Иван оборвал в зубах папиросу, отбросил окурок.
— Положение осложнилось. Мы начали эвакуацию населения. В механическом приступили к демонтажу станков. Но транспорт… Ты сам понимаешь, нам нужны сотни эшелонов, чтобы эвакуировать такой завод.
Макар задумался.
— Если положение очень серьезно, его не удастся эвакуировать. Уничтожать такие ценности? Рука не поднимется. Жаль. Но в городе, конечно, останутся наши. Я думаю, Ваня, перед ними встанет огромная задача — смертельно опасная и невероятно трудная: не позволить врагу пустить завод.
— К решению любой задачи, — заметил Иван, — нужно готовиться заранее. К решению трудной — тем более. А в общем, твоя вахта продолжается. В случае важных событий я к сталеварам зайду.

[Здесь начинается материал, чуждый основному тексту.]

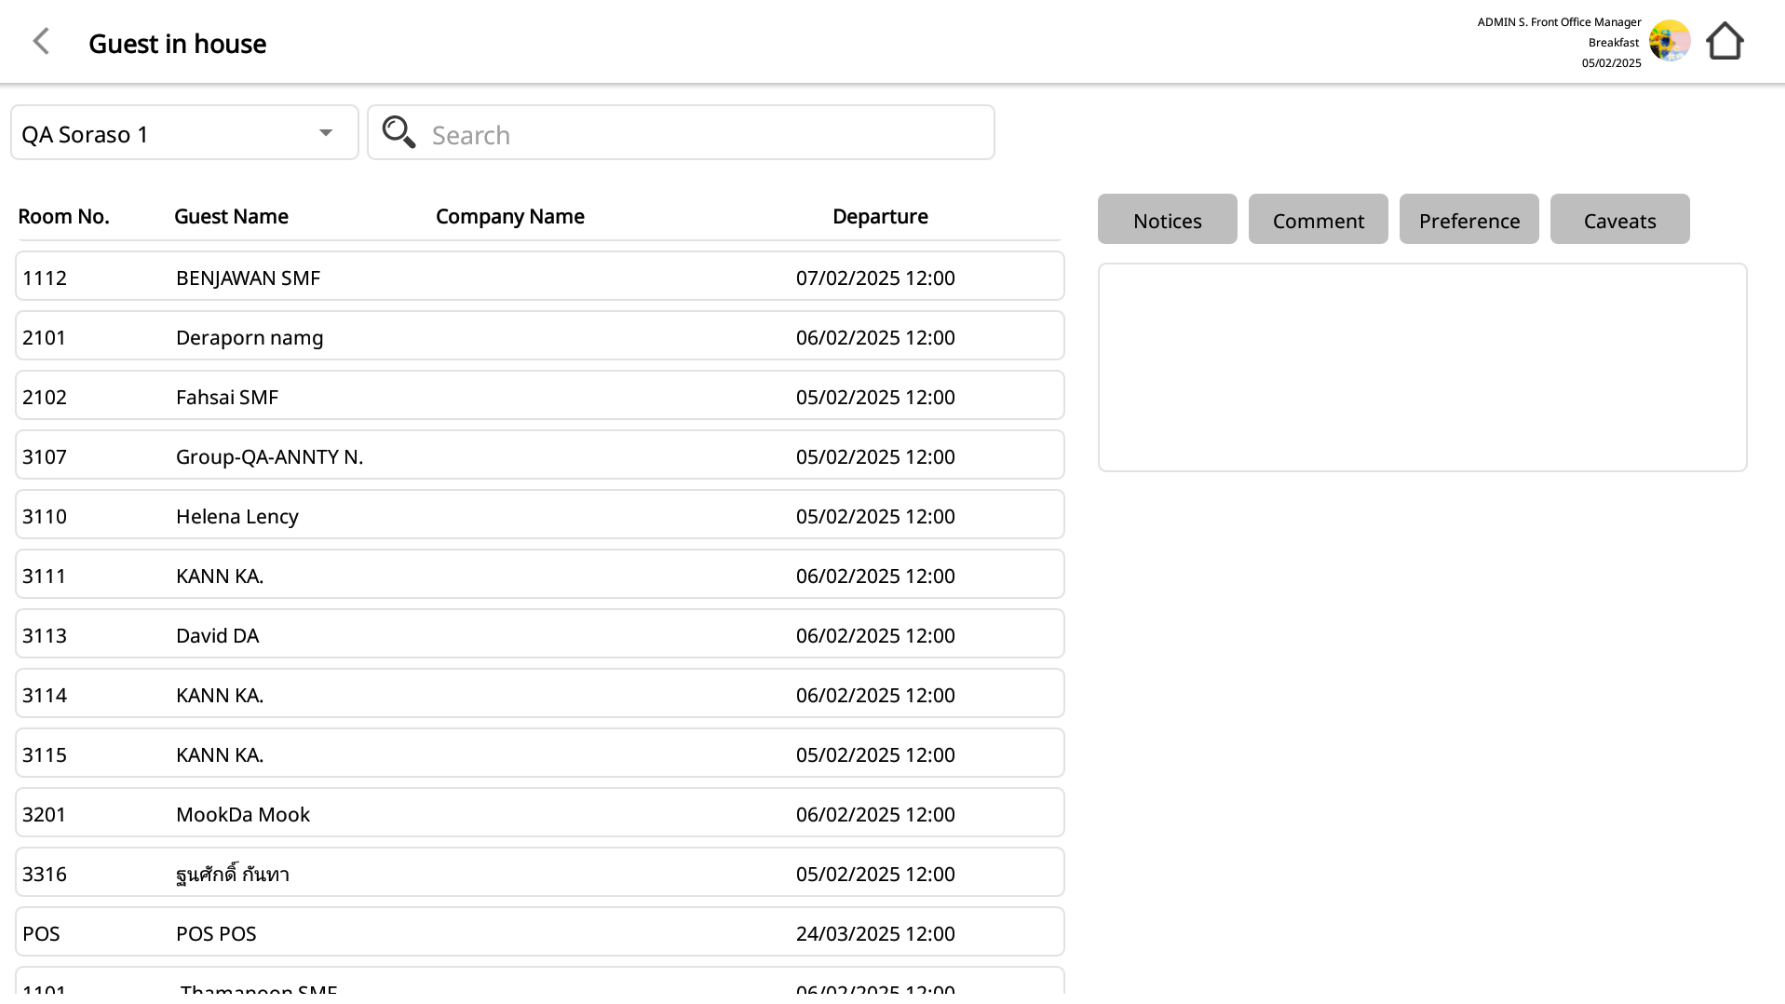The image size is (1785, 1004).
Task: Select room 2101 Deraporn namg row
Action: click(x=539, y=337)
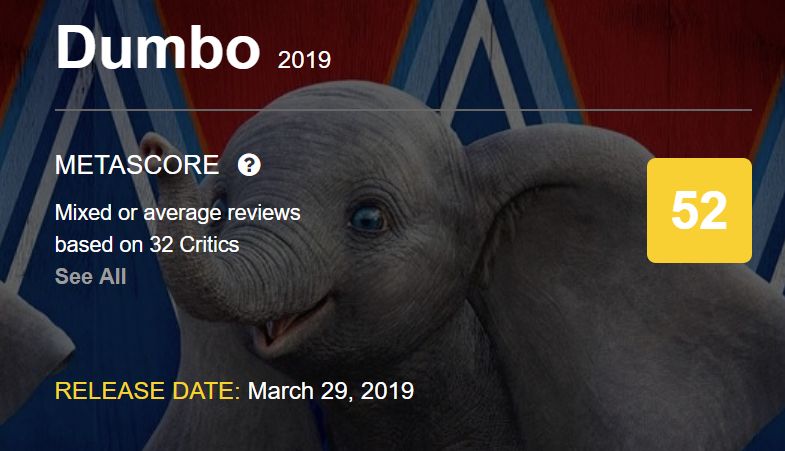Image resolution: width=785 pixels, height=451 pixels.
Task: Click the horizontal divider line below title
Action: 404,110
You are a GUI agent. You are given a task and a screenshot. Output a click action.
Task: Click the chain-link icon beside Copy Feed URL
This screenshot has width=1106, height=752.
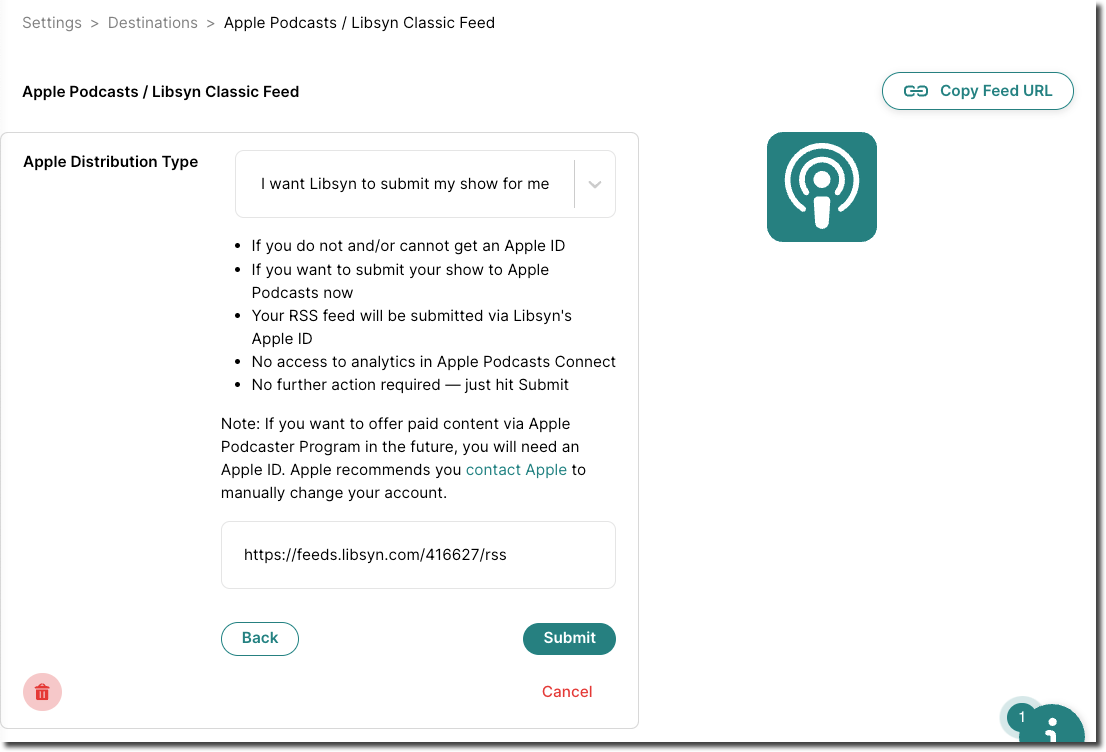pos(914,90)
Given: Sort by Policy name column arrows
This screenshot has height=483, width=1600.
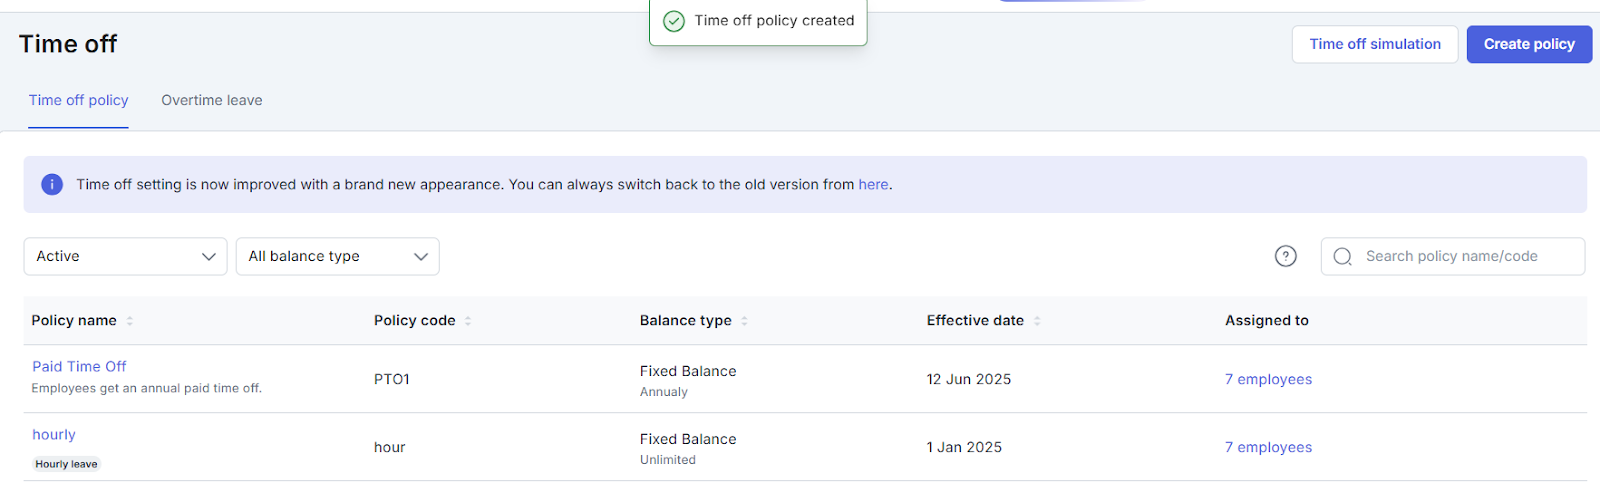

Они расстались. Иван торопился на совещание партийного актива, быть может, последнее в те тревожные дни. Макар ожидал его в конце смены и еще задержался в цехе, надеясь, что Иван обязательно зайдет: он всегда был верен слову. Но Иван не вернулся.
Когда он подходил к мосту, переброшенному через железнодорожные линии, близко послышался рокот мотоциклов. Иван остановился. Из-за ближайшего строения выметнулись, волоча за собой тучу пыли, трое мотоциклистов, затем еще четверо. Как ни близок был фронт, но Иван не подумал, что это, возможно, немцы. А передний, рослый детина, спрыгнул на мостовую и уже деловито направился к Ивану, поигрывая каким-то предметом на уровне груди.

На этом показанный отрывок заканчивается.